> [Task details]:
Can you reproduce the lines word for word, starting with the line that contains "The height and width of the screenshot is (340, 383)." and running through the last line, both ends included?

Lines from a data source
┌──

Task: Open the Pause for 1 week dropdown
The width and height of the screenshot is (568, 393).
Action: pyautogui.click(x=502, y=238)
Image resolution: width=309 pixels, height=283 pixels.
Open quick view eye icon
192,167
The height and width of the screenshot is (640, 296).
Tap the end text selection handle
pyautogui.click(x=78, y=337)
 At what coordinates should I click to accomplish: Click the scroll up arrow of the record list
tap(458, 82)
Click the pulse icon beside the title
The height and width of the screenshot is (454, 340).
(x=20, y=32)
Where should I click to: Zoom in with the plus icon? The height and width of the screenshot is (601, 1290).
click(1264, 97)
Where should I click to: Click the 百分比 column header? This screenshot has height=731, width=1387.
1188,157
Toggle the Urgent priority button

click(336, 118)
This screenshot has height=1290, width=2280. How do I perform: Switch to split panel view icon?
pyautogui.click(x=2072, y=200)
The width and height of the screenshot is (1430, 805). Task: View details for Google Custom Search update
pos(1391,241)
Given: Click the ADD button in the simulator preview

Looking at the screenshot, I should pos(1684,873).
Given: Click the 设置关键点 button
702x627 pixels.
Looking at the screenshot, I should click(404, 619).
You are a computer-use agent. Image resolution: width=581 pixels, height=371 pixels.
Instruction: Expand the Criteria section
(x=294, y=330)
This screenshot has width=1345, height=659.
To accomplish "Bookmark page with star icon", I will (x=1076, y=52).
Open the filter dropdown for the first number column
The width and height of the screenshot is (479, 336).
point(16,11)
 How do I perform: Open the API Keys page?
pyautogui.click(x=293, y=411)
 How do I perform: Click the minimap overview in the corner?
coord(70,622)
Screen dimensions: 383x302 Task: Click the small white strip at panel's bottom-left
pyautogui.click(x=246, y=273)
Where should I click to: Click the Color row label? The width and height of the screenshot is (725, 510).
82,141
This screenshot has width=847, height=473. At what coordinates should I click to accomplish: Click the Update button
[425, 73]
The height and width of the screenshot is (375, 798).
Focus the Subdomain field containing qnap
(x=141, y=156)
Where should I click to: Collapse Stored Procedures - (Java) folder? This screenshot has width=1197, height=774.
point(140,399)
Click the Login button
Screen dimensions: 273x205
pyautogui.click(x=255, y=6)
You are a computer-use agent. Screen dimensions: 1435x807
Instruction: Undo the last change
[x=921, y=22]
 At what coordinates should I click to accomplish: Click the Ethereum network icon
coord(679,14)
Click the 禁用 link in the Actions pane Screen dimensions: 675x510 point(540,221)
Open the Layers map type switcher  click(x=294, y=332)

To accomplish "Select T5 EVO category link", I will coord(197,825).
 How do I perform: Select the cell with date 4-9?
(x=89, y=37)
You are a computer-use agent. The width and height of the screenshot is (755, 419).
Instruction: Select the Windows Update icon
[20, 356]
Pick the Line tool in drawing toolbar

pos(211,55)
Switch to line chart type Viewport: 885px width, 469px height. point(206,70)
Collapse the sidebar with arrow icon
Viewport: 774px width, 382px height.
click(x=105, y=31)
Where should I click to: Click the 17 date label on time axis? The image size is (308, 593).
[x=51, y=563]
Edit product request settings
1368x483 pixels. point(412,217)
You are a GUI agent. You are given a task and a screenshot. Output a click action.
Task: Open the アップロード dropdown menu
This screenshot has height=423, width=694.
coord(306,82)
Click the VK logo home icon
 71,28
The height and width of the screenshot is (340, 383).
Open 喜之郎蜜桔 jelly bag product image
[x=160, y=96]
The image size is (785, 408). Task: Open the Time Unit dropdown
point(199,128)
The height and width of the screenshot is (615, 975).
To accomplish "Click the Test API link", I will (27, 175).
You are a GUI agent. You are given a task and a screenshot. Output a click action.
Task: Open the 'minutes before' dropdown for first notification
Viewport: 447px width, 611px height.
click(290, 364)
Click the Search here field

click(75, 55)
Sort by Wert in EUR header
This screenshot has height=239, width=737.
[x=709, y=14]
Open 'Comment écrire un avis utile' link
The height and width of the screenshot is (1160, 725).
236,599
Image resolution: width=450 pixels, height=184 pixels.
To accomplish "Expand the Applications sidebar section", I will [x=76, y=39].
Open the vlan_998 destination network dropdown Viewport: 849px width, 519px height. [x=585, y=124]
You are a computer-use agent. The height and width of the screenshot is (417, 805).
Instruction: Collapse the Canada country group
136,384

└──

> [Complete output]:
The height and width of the screenshot is (340, 383).
Open 喜之郎蜜桔 jelly bag product image
[x=160, y=96]
The image size is (785, 408). Task: Open the Time Unit dropdown
point(199,128)
The height and width of the screenshot is (615, 975).
To accomplish "Click the Test API link", I will (27, 175).
You are a GUI agent. You are given a task and a screenshot. Output a click action.
Task: Open the 'minutes before' dropdown for first notification
Viewport: 447px width, 611px height.
click(290, 364)
Click the Search here field

click(75, 55)
Sort by Wert in EUR header
This screenshot has height=239, width=737.
[x=709, y=14]
Open 'Comment écrire un avis utile' link
The height and width of the screenshot is (1160, 725).
236,599
Image resolution: width=450 pixels, height=184 pixels.
To accomplish "Expand the Applications sidebar section", I will [x=76, y=39].
Open the vlan_998 destination network dropdown Viewport: 849px width, 519px height. [x=585, y=124]
You are a computer-use agent. The height and width of the screenshot is (417, 805).
Instruction: Collapse the Canada country group
136,384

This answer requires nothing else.